Esenyurtta kırmızı ışıkta beklerken arkadan gelen beton mikseri çarptı. Öyle böyle değil sağlam çarptı. Arka koltukta oturan kimse yoktu allahtan, yoksa kesin ölmüştü.
Avcılar’da motorsikletle dönel kavşağın içindeyken kavşağa bodoslama giren Şahin bizi altına aldı, artçımın ayağı kaldırımla araba arasına sıkıştı. Topuğu tuz buz oldu. Sağ ayağında 6 tane vida var. Topuğunu bükemiyor.
Pötürgede virajı alamayarak şarampole uçtuk. He bildiğin uçtuk. Flight simülator oynayanlar bilir altında pist var ama havada gidiyosun henüz temas etmemişsin. Aynı öyle oldu.
Keban yolunda virajı alamayarak takla attık. Bak bu çok kötüydü işte. Arabanın içinde dönüyosun. Kalemdir telefondur havada uçuşuyor. Toz duman dağıldığında bi baktım bana facesitting yapıyolar. Çek lan götünü dedim boğuk bi sesle. O gün bugündür arabanın içinde açıktaki gözlere ıvır zıvır koyanlara ayar olurum. Hiç gerek yok, gözümüze mözümüze girer, kör oluruz lan!

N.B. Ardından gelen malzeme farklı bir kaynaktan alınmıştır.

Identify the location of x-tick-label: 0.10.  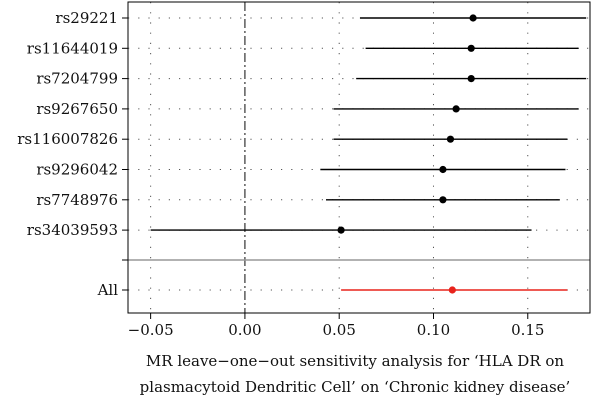
(434, 330).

Diyarbakır’da geri geri gelirken kirpi(askeri taşıt olan) bizi göremedi orta direğin ordan küt diye koydu. Araba kazadan sonra yukardan bakınca fiyonk makarna gibi görünüyordu. Ama onu kazadan saymıyorum pek. Devletin Arabası sonuçta. Bi de Mehmetçik la adam. Motor sesinden kornamızı duyamadı ellam.
çocukken bisikletle arabanın önüne çıkmıştım sonra bisikletten atladım canımı zor kurtardım. olaya canlı canlı tanık olan rahmetli komşumuz şoka girmişti. o zamandan belliymiş ne bok yersem yiyeyim hep ucuz atlatacağım.

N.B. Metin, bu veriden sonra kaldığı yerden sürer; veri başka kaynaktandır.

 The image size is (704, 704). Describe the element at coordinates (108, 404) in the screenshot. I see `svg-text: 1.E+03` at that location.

motorla yolda gidiyorum hızım yaklaşık 60 km, yol boştu o yüzden biraz bastım sağ tarafta bir minibüs duruyordu anayolda bir anada u dönüşü yaptı önüme geldi, asıldım frenlere sonuna kadar ama hızlıydım duramadım, çarptım yandan, allahtan bana bir şey olmadı, burdan ehliyet kurslarına sesleniyorum ehliyet vermeden önce ilk olarak sürücü adayını doktara gönderin kafasının içinde beyin olduğuna dair bir kanıt getirsin size.
Onlardan biriyimdir. Üç defa geçirdim. Üçünde de bir bok olmadı. Şans mı diyeyim ne diyeyim artık.
Bir keresinde halısahadan geliyorduk arkadaşlarla. Hava yağmurluydu, bende halısahalar vardı. Sürekli oynadığım için altları düzleşmişti. Tam karşıdan karşıya geçerken kaydım düştüm. O sırada kartal bir dolmuşun ön tekeri vurdu. Neyse ki hiçbir şey olmamıştı. Şans eseri çantam arabanın vurduğu taraftaydı.
Bir diğerinde ise okuldan çıkmış dalgın dalgın yürüyordum. Bizim bursanın bazı mahallerinde yollar bildiğin yokuş. Burası da öyle bir yer işte. Tam giderken yandan bir şey fena koydu. Ben resmen bir metre uçtum. Sonra da azıcık yuvarlandım. Bir an ne olduğunu şaşırdım. Sert çarpmıştı ama hiçbir acı hissetmiyordum. Etrafımdaki insanların şaşkın bakışları içinde doğruldum. Çarpan arabaya baktım. Şaypa arabasıymış mk... sonra hastaneye falan götürelim dediler, istemedim. harbiden bir şeyim yoktu o hızda vurmasına rağmen. Yalnız kollarım biraz sıyrılmıştı. Eve gidince oksijenli su falan sürdüm, hastaneye bile gitmedim.
Diğeri de zaten çok saçma. Küçükken kamyonetin arkasına tutunmuştuk arkadşlarla. Ani fren yapınca cemaat olarak düşrük biz de. Bu da trafik kazası sayılmaz tabi. Ama kafa patlıcan gibi olmuştu orası ayrı.
Ulan şimdi dikkat ettim de bize de hep takalar külüstürler çarpmış. Yok kartal, yok şaypa arabası, yok kamyonet... hiç karizmasi olmuyor ki böyle anlatmanın.